The road into Cuautla drops out of the cool Morelos highlands into something warmer and more tropical, and after the pine-scented air of the higher elevations the heat lands on you like a physical thing. Cuautla sits at around 1,300 meters — lower than Mexico City, lower than Cuernavaca — and the climate is the honest lowland climate of central Mexico: warm all year, hot in spring, surrounded by sugarcane fields that stretch along the valley floor between the remnants of colonial-era haciendas.
I came on a Wednesday morning to visit the Zapata museum and ended up staying until nearly dark.
Anenecuilco: Where Zapata Was Born
The village of Anenecuilco is five kilometers from the center of Cuautla, down a road that passes through the cane fields and then through what feels like a normal small village until you see the sign. Emiliano Zapata was born here in 1879. The Museo Casa de Zapata is a small, serious museum in a restored building that takes the story with the gravity it deserves.
I say it hits harder than it has any right to, but what I mean is that I went expecting the usual commemorative-museum experience — hagiographic photographs, educational panels, the occasional glass case — and found something more honest. The museum explains the agrarian grievances that produced Zapata without sanitizing either the violence of the revolution or the incompleteness of its results.
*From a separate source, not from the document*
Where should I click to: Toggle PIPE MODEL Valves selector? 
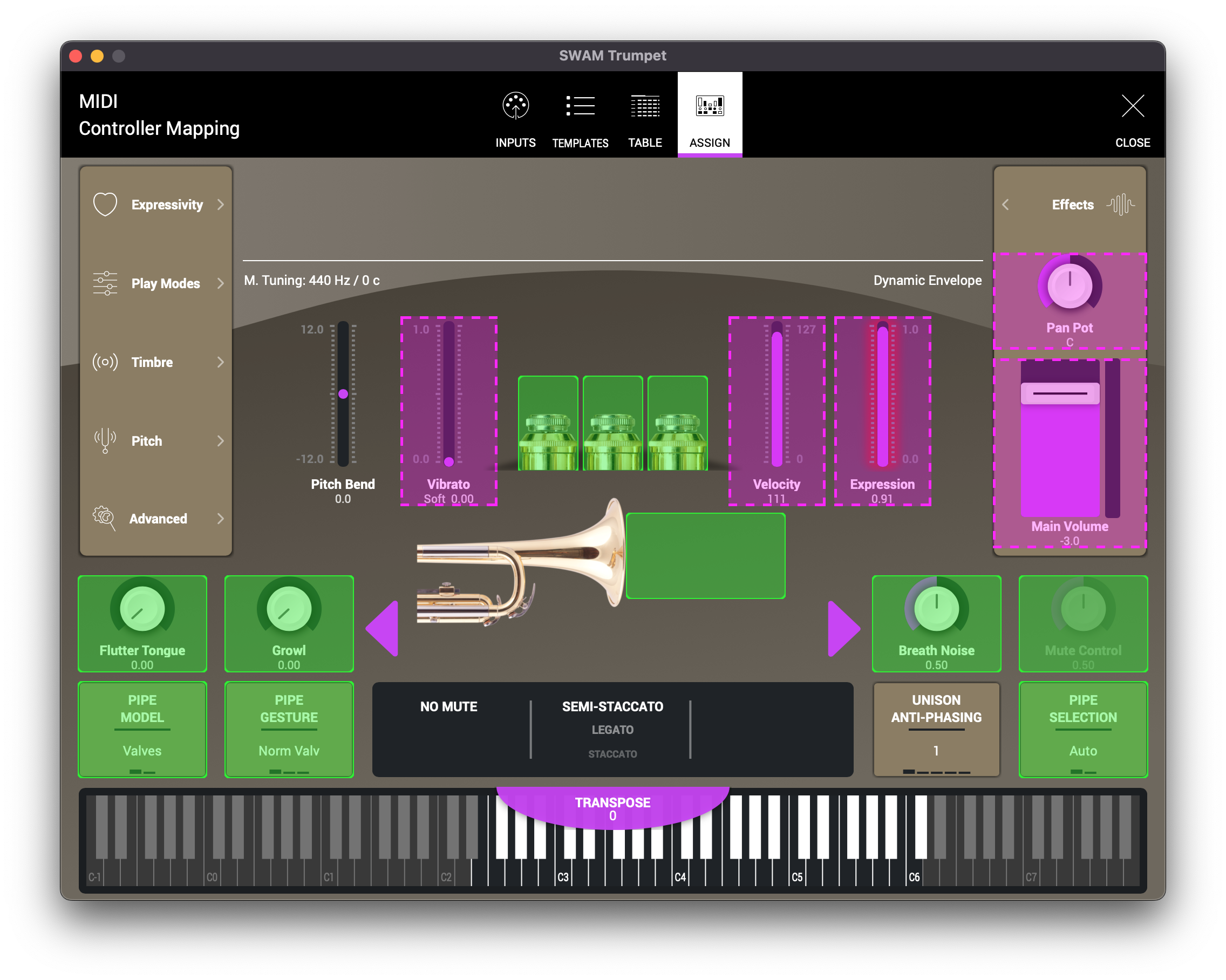[142, 730]
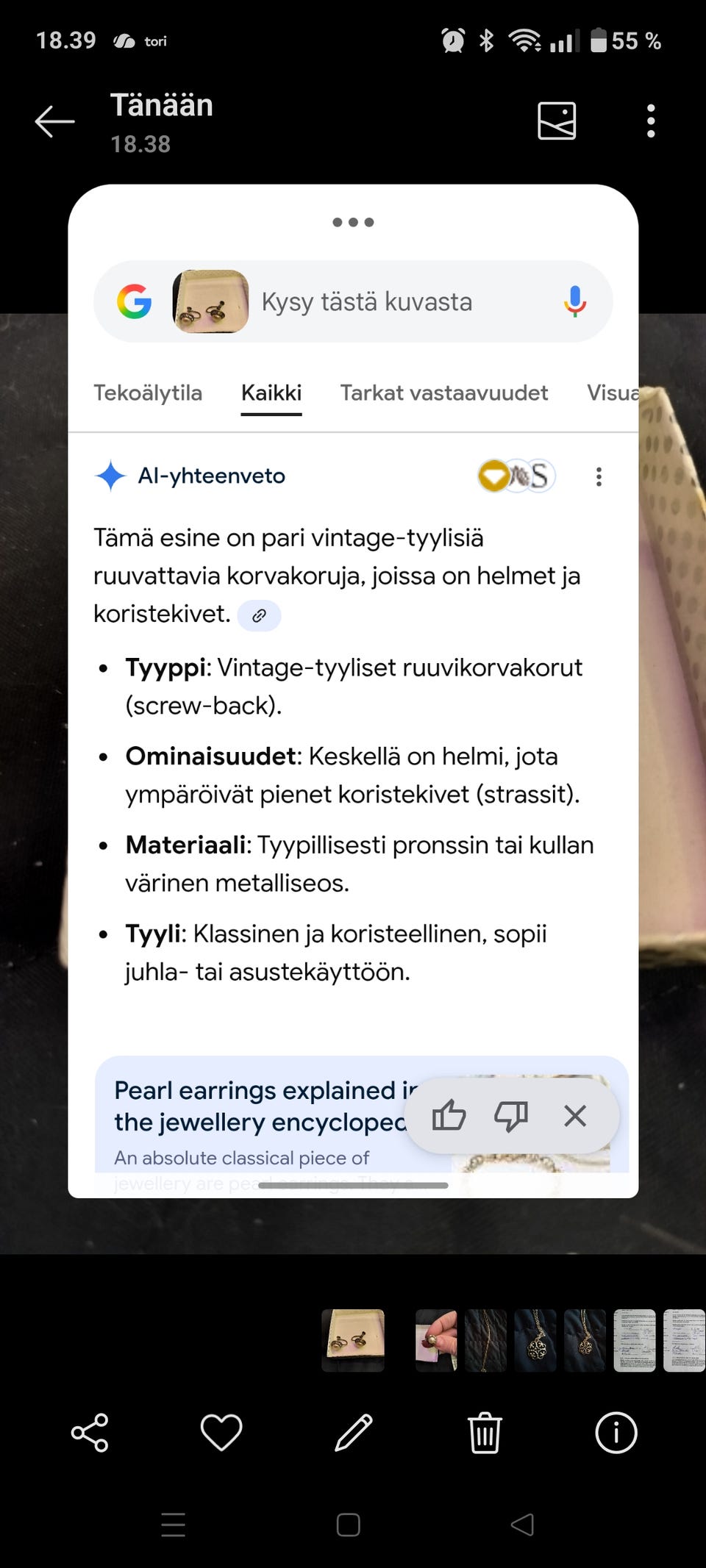This screenshot has height=1568, width=706.
Task: Expand the sheet using top three-dot handle
Action: tap(353, 222)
The land reform question that he died fighting for was not, the museum makes clear, resolved by the revolution. It continues.
What struck me most was the scale of the house. This was not a wealthy family. The room where he was born is small and the reconstruction is modest: a few pieces of period furniture, whitewashed walls, a dirt floor.
After the museum I drove back through the village slowly and parked and walked the main street for twenty minutes. There is nothing to see, strictly speaking. A tianguis was setting up. Children were coming out of school. The sugar mill on the edge of town was doing something loud. I had just read about where Zapata was born and this was where it happened and standing in an ordinary street sometimes tells you things that a museum cannot.

Agua Hedionda: The Stinking Water
The name is accurate. Agua Hedionda — literally “stinking water” — is a complex of sulfurous thermal springs on the edge of Cuautla that have been drawing visitors since at least the colonial period. The water is warm and mineral-rich and smells distinctly of sulfur, which is not an argument against it. The French have sulfurous thermal stations too — Vichy, Évian, the Pyrenean spas — and we have always believed, correctly I think, that water that smells unusual is usually doing something worthwhile.
I arrived at Agua Hedionda on a Wednesday afternoon expecting it to be calm. Wednesdays in Mexico are often the calmest days for places like this. I was moderately wrong: there were several dozen families in the largest pool, children shrieking, teenagers conducting the kind of complicated social operations that teenagers conduct near water. It was cheerful and slightly chaotic and I found a less occupied pool toward the back and got in.
The water is pale and milky from the minerals. I lay on my back and looked at the sky and thought about nothing much for a long time. The hacienda buildings on the edge of the complex — former sugar hacienda infrastructure, now incorporated into the resort — cast long shadows across the grass. After Anenecuilco in the heat of the morning, floating horizontally in warm water felt like an entirely reasonable response to Mexican history.
The Valley and the Haciendas
The sugarcane haciendas of the Morelos valley are mostly ruins now, or partial ruins, or converted into other uses. Some have been restored as hotels. Some are just there — facades standing beside roads, arcades crumbling into the cane fields, the occasional chimney of a former trapiche (sugar mill) pointing at nothing.
Driving around the valley outside Cuautla in the late afternoon, I passed three or four of these without planning to. The light on them was the late-afternoon gold that the Mexican highlands do so well, long shadows and warm walls. One of them had cattle grazing through what had been the main courtyard. Another had been converted into a school, children coming out the main gate into the road.
The revolution that Zapata helped start in 1910 was, among other things, a revolution against exactly these haciendas — against the system by which enormous estates had absorbed the communal lands of indigenous villages over the preceding centuries. Standing next to the ruins of one and having just come from his museum, I found the connection between landscape and history unusually tangible. Morelos is like that. The land here remembers things.